» Письменное задание
Перепишите отрывок текста для чтения от «Эрик тоже обратил» до «глаз, пожалуй, тоже.», заменив «чудесных» на «прекрасных».

» Текст для чтения
:::::
Ну что ж, продолжу, пожалуй, пересказывать Мейнерца. Надо же в конце концов что-то делать (работать - это не вариант, и вообще я себя плохо чувствую). В прошлый раз мы остановились на том, как летом 1947 года Эрик приехал в Лондон вместе с Поулем Гнаттом и Генри Дантоном. Отсюда и продолжим.
Из Лондона Эрик отправился в Уэльс, где Гнатт должен был выступать вместе с Метрополитен Балле. Эта маленькая компания стояла, как водится, на трех китах: на импресарио Леоне Хепнере, русском балетмейстере Викторе Гзовском и художественном руководителе Летиции Браун. Генри Дантон тоже танцевал в этой компании - вместе с молодой балериной Соней Аровой. Я думаю, нет нужды объяснять, кто была Соня и как много она значила для Эрика на протяжении всей его жизни. Одно время она была его невестой, они очень много выступали вместе - и очень близко и крепко дружили. Тогда же, когда они впервые встретились в Уэльсе, Эрику было девятнадцать лет, Соне двадцать. Впервые Соня увидела Эрика в классе (насколько я понимаю, они еще не были представлены друг другу): "Это был светловолосый, белокожий, хорошо сложенный юноша в трико. Он вытянул ногу, и я подумала: "Вот это ноги!". <...> Это был друг Поуля Гнатта, Эрик Брун". В общем, Соня высоко оценила красоту Эриковых ног - и сложно с нею не согласиться: ноги были, чего уж там, отпадные.
Эрик тоже обратил на нее внимание - но не в классе, а позже, на спектакле, когда Соня вышла Одеттой-Одиллией в "Лебедином озере". На следующий день Эрик подошел к ней, чтобы поблагодарить, и признался, что наслаждался ее выступлением. Соня была полной противоположностью датским танцовщицам, к которым привык Эрик, у них и в помине не было такого сценического темперамента, да и таких чудесных черных глаз, пожалуй, тоже.
Из Уэльса компания отправилась в Оксфорд. Заказаны были два автобуса, но один сломался, и вся толпа набилась в оставшийся автобус, причем Эрик в конце концов очутился у Сони на коленях. Гзовский очень веселился по этому поводу, а вот Соне было не до смеха. Потом они с Эриком поменялись местами, и до Оксфорда Соня ехала, сидя у Эрика на коленях, так что у него под конец пути ноги онемели.
А потом Гзовский сделал Эрику восхитительное предложение, от которого нельзя было отказаться: поскольку Генри Дантон собрался покорять Америку, то в Метрополитен Балле освободилась вакансия солиста. И Гзовский предложил Эрику присоединиться к компании. Соблазн был велик: сольные партии (в Королевском Датском балете едва закончивший училище Эрик должен был, разумеется, начинать с кордебалета), новый репертуар, возможность улучшить технику и освоить что-то новое, да и вообще - знакомство с новым миром, жизнь в другой стране, и last not least - Соня Арова. Но на пути к соблазну стояли Королевский Датский балет, балетмейстер Ландер и господин директор Хегерманн-Линденкроне. Сначала Эрик написал этим господам и попросил отпуск. Разумеется, никакого отпуска ему не дали, а велели немедленно вернуться и "исполнять долг, сэр". Эрик вернулся, но от исполнения долга увильнул и продолжил настаивать на своем и требовать отпуск. Ландер и директор бились с ним, упрашивали, угрожали, но Эрик был упрям и непоколебим: не пугала его ни потеря жалованья (это больше пугало его матушку), ни даже увольнение из Королевского балета - потому что, в конце концов, с ним еще и контракт-то не заключили в то время, и нельзя было его уволить за невыполнение этого самого контракта. В конце концов властьимущие мужи махнули на мальчишку рукой и дали ему отпуск на полгода, велев вернуться в Данию в феврале. И Эрик уже в августе вернулся в Англию и присоединился к Метрополитен Балле.
:::::
» Исходный материал

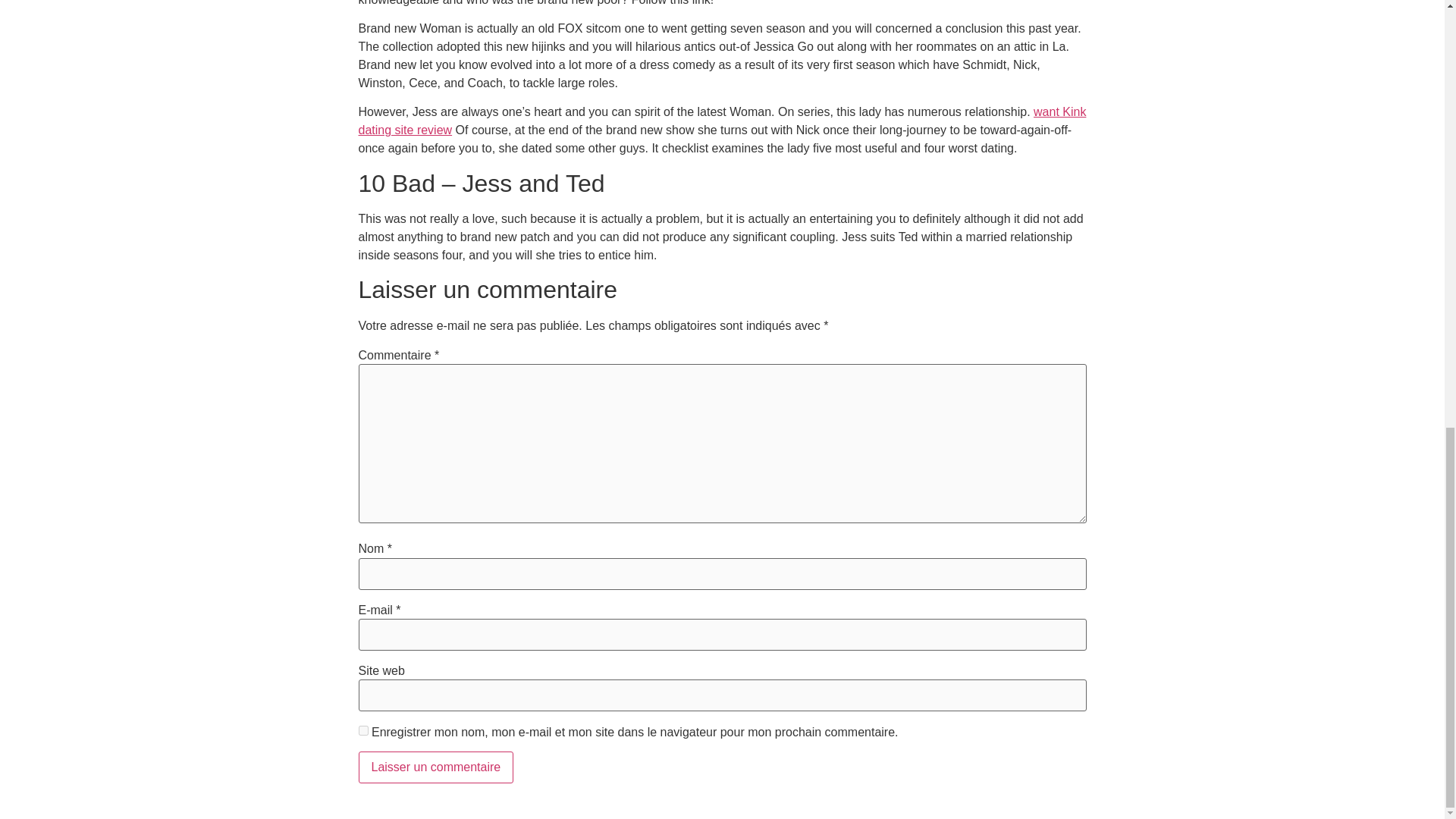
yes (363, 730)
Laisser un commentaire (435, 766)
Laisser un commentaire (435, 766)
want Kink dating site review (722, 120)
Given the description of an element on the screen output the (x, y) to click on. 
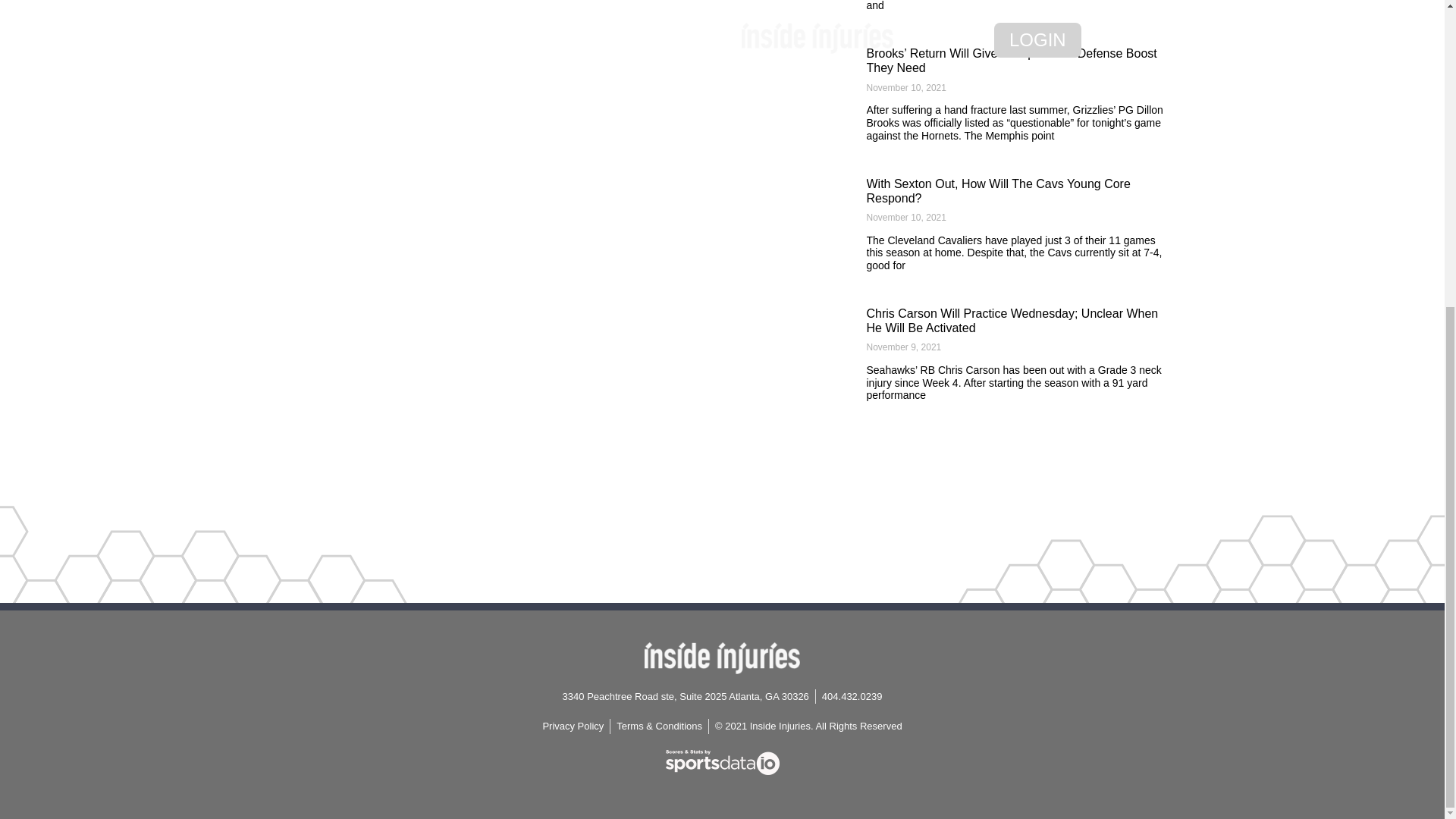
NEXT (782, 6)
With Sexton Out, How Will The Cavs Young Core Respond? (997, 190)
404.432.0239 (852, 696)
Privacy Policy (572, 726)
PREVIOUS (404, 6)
:::::
» Ответ на задание
Эрик тоже обратил на нее внимание - но не в классе, а позже, на спектакле, когда Соня вышла Одеттой-Одиллией в "Лебедином озере". На следующий день Эрик подошел к ней, чтобы поблагодарить, и признался, что наслаждался ее выступлением. Соня была полной противоположностью датским танцовщицам, к которым привык Эрик, у них и в помине не было такого сценического темперамента, да и таких прекрасных черных глаз, пожалуй, тоже.